Subsea compression technology

Table 1 of the 2019 Subsea Processing poster shows two major compression projects (Åsgard and Gullfaks South Brent) which are currently operating. The success of these projects is providing the industry with confidence in subsea gas compression, and more operators are now conceptually evaluating subsea gas compression on other projects. These potential subsea gas compression projects are indicated in the “Current Status” column of Table 1 with a “C” for “Conceptual Project. Unfortunately, only publicly announced gas compression conceptual studies can be listed on the poster. However, according to the contractors and system integrators, many more such studies are under way but are confidential at this time.

Chevron has publicly indicated that subsea gas compression is being conceptually evaluated for the Jansz-Io fields which would negate the need for a multi-billion dollar offshore floating host platform. This is a prime example of the potential for technology to produce a significant cost saving that far outweighs the risk introduced by using the technology. In the case of Jansz-lo the cost savings would be significantly greater than the 30% to 40% threshold.

The risk of certain “unknowns” is reduced for operators considering subsea gas compression as Equinor gains experience and publicly shares information about their technical success and “lessons learned” from their Åasgard and Gullfaks South Brent projects.

The timeline for bringing subsea compression technology from concept to Åsgard’s first compression gas was 20 years. Conceptual development studies started in 1985, and operations started in September 2015. Future gas compression projects will be much faster due to the shared learnings from the Åsgard and Gullfaks projects.

In December 2018, MAN Energy Solutions’ first subsea compression trains at Equinor’s Åsgard field had achieved 50,000 operating hours with nearly 100% availability. This achievement helps operators to have greater confidence in the technology. And industry experience with gas compression helps other operators to reduce the level of risk for their field development conceptual studies. According to Equinor, the subsea gas compression technology on the Åsgard field will increase the reservoir’s productive life by 15 years and add 282 MMboe in reservoir recovery.

Long-distance tiebacks

Pseudo dry gas systems are an emerging technology in subsea gas production boosting that is a promising, economically viable alternative to compression systems for long tiebacks of an approximate 100 km (62 mi) or greater. This innovative technology adapted from surface applications helps overcome the pressure losses due to gravitational affects in long tiebacks and deepwater depths.
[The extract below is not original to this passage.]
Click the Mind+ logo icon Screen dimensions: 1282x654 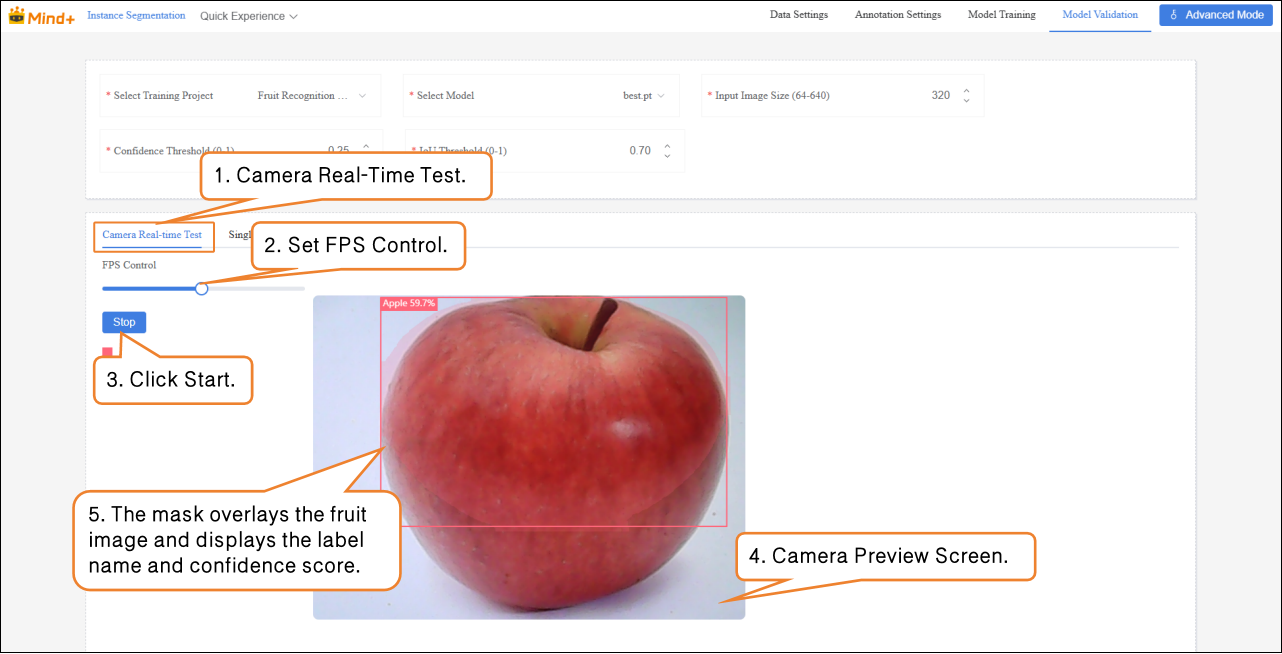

This year’s Subsea Processing poster highlights a combination of technologies that in the future will enable operators to recover stranded gas fields using long-distance subsea tiebacks. The combined technologies of INTECSEA’s Pseudo Dry Gas liquids removal unit plus Fuglesangs Subsea AS’s (FSubsea’s) Omnirise miniboosting system with Voith’s integrated variable speed torque converter and magnetic coupling will enable liquids to be separated within the flowline and therefore increase gas flow. The removed liquids are then pumped through tubes in the umbilical or a small diameter liquids line to the host facility. The gas in the flowline contains less liquids after going through this separation process inline of the flowline. With dryer gas in the flowline gravitational losses decrease and the production throughput greatly improves.

Eliminating variable frequency drives

Another technology is evolving due to the collaboration agreement between FSubsea and Voith. FSubsea has integrated Voith’s torque converter in its Omnirise Subsea pump. See the green box on the poster entitled: “Subsea Boosting Technology.”

The significance of combining these two technologies is to eliminate the need for a VFD (variable frequency drive) on the topsides or on the seafloor as a separate piece of equipment. This also eliminates the need for certain topsides equipment, hydraulic fluid connection, and signaling flying leads. FSubsea anticipates that its Omnirise Boosting System (1.5 MW pump shaft power) will be TRL-4 by 1Q 2020.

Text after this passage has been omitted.